Monday, October 28, 2019

In the essay "Shooting an Elephant," one of Orwell's purposes in telling his story is to show how it gave him a glimpse of "the real nature of imperialism." What does he mean? How does his essay illustrate this purpose?

During his time as a policeman in Burma, which was then a British colony, the story's narrator learns to hate imperialism. As he puts it:

 In a job like that you see the dirty work of Empire at close quarters.

When has to shoot an elephant, the episode exemplifies the irrationality, cruelty, and dehumanizing effects of the system. The event shows him, he says, "the real nature of imperialism," and "the real motives for which despotic governments act."  
When an elephant goes on a rampage and kills a man, the Burmese villagers turn to the narrator to shoot the elephant, as only the British are allowed weapons. By the time the narrator arrives, however, the elephant is calm. There is no need to kill it. In fact, killing it would be a mistake, a waste. However, because of the irrationality of imperialism, the narrator feels he has no choice. He realizes that imperialism robs the rulers as well as the ruled of their freedom.

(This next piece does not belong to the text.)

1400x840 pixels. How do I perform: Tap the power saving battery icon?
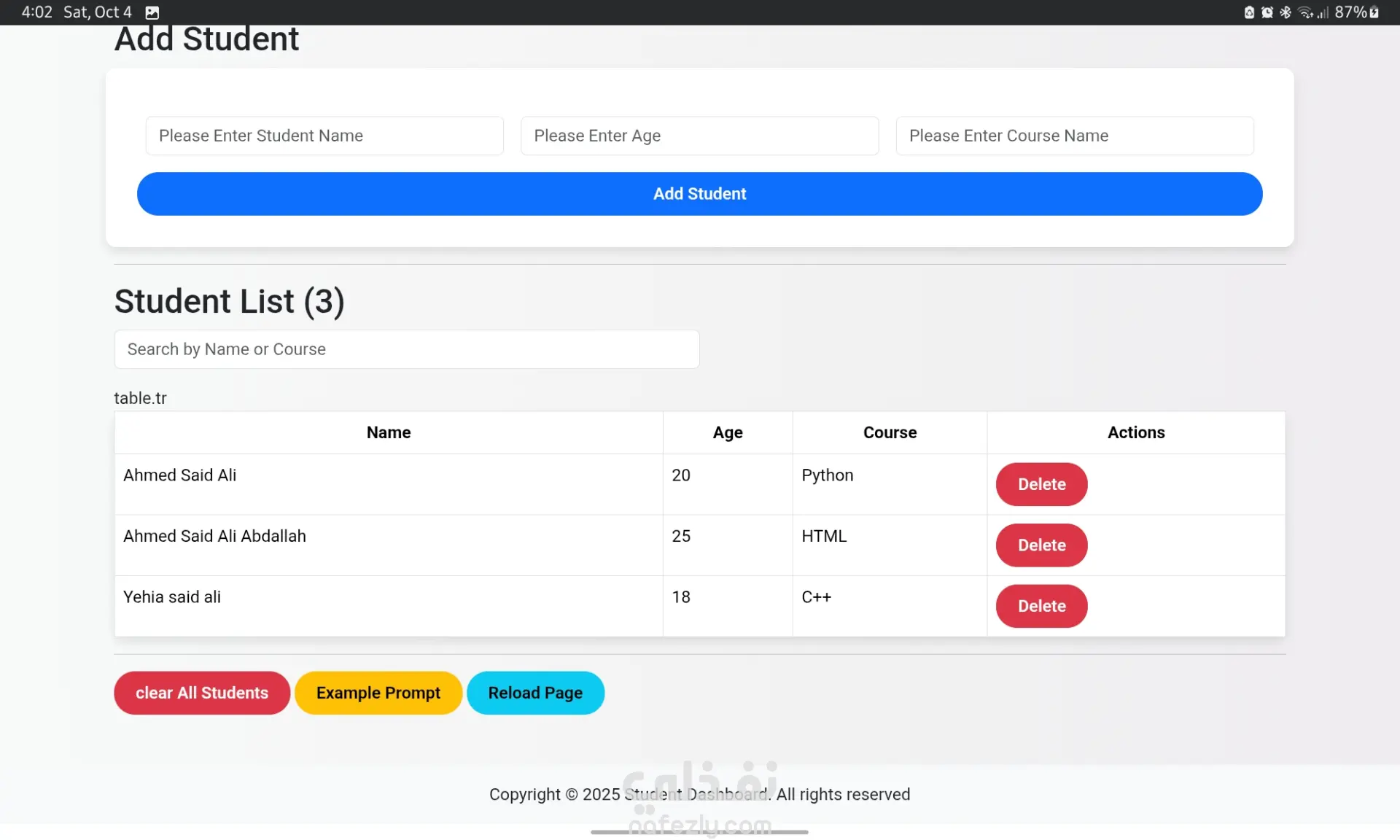(1249, 12)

I was only an absurd puppet pushed to and fro by the will of those yellow faces behind. I perceived in this moment that when the white man turns tyrant it is his own freedom that he destroys. He becomes a sort of hollow, posing dummy.

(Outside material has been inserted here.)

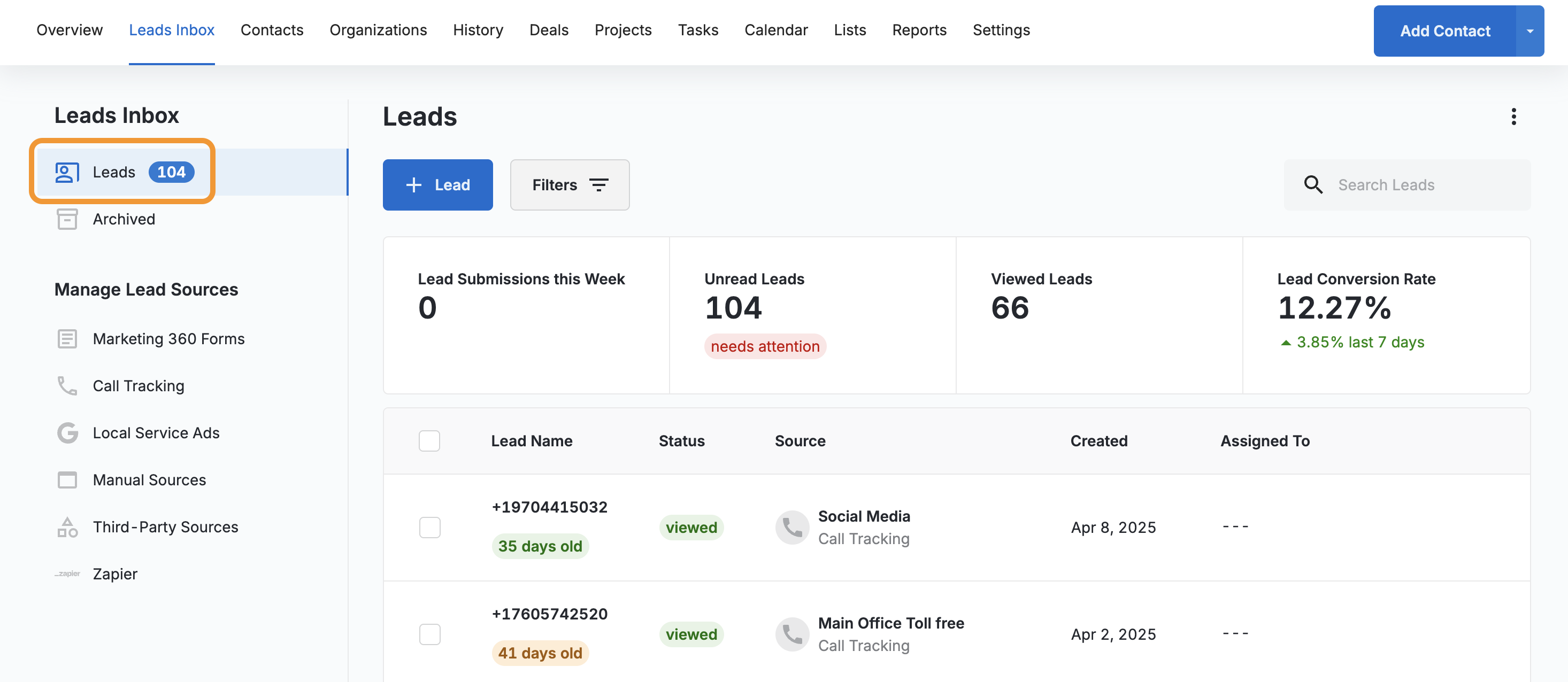
Task: Open Manual Sources in sidebar
Action: pyautogui.click(x=149, y=480)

Shooting the elephant is cruel because elephants are huge, with thick hides, and it takes a long time for them to die. It takes this elephant half an hour to die.
From the start, the narrator shows how imperialism has dehumanized him:

I thought that the greatest joy in the world would be to drive a bayonet into a Buddhist priest's guts.

The narrator realizes as he shoots the elephant that imperialism has stripped his humanity away, making him little more than a "dummy." Saving face and not being laughed at—playing the role of the strong, resolute sahib—has become more important than reason or compassion. Saving face has become the rationale for acting in a despotic regime. The narrator recognizes that imperialism does not work well for anyone. 

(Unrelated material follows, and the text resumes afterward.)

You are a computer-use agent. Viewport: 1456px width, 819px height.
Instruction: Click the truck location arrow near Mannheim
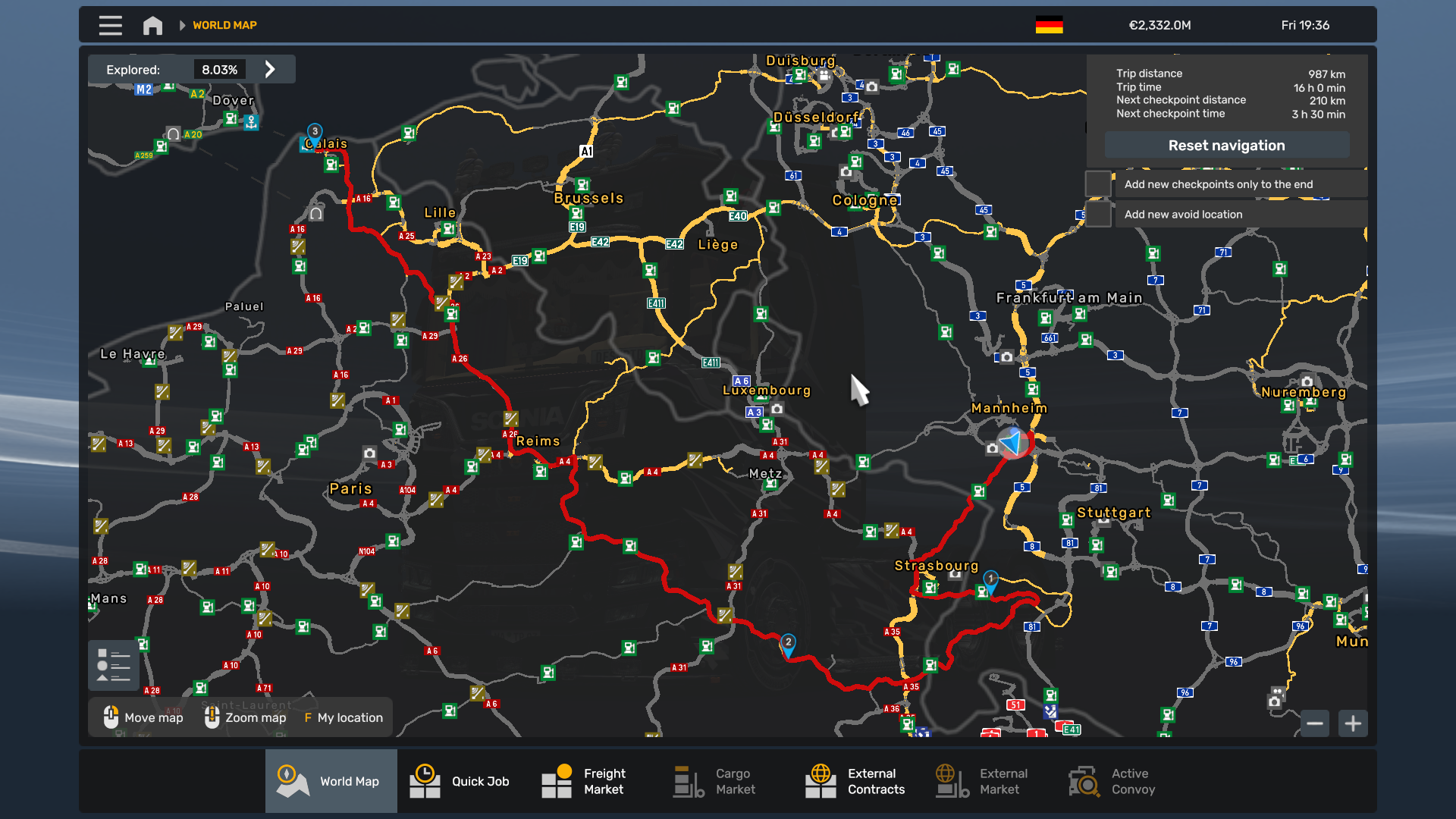pyautogui.click(x=1012, y=442)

When Orwell talks about getting a "glimpse" into the true nature of imperialism, what he means can be summed up in the following line:

A sahib has got to act like a sahib; he has got to appear resolute, to know his own mind and do definite things.

In other words, imperialism forces people to take on very specific roles. Agents of the empire, like Orwell, for example, must act in an authoritarian way no matter what the situation because this is what the native people expect of them. More importantly, this is what imperialism itself expects of them. They must do whatever it takes to maintain their authority and the integrity of the empire.
To illustrate this, Orwell gives a very open and honest account of the dilemma over whether or not to shoot the elephant. Orwell makes it very clear that he has no desire to shoot it. He knows, for instance, that the animal will eventually calm down. However, as Orwell shows through this description of the crowd, they expect him to shoot it:

The people expected it of me and I had got to do it; I could feel their two thousand wills pressing me forward, irresistibly.

This description of the crowd illustrates the essay's purpose because it shows that Orwell must shoot the elephant because the people expect him to do it. If he backs down, he will not only be humiliated, the entire authority of the British empire will be brought into question.


Orwell writes this essay about his service as a policeman for the British Empire in Lower Burma. In this position, he witnesses how the local people resent him as an emissary of the empire, and this helps turn him against imperialism, the system that enables Great Britain to control distant territories and administer them. He sees that the people do not accept the British system, and he also sees that the system pushes people who work for it to act in accordance with its ridiculous principles. For example, Orwell is called to take care of an elephant who is destroying the local bazaar. Though he knows the elephant is harmless, he feels that the crowd of people following him push him to destroy the elephant. He winds up killing the beast to avoid looking foolish in front of the local people. This incident makes him realize that the system of imperialism forces people to take foolish and thoughtless actions because the system implies that Europeans must be in control in the areas in which the empire reigns.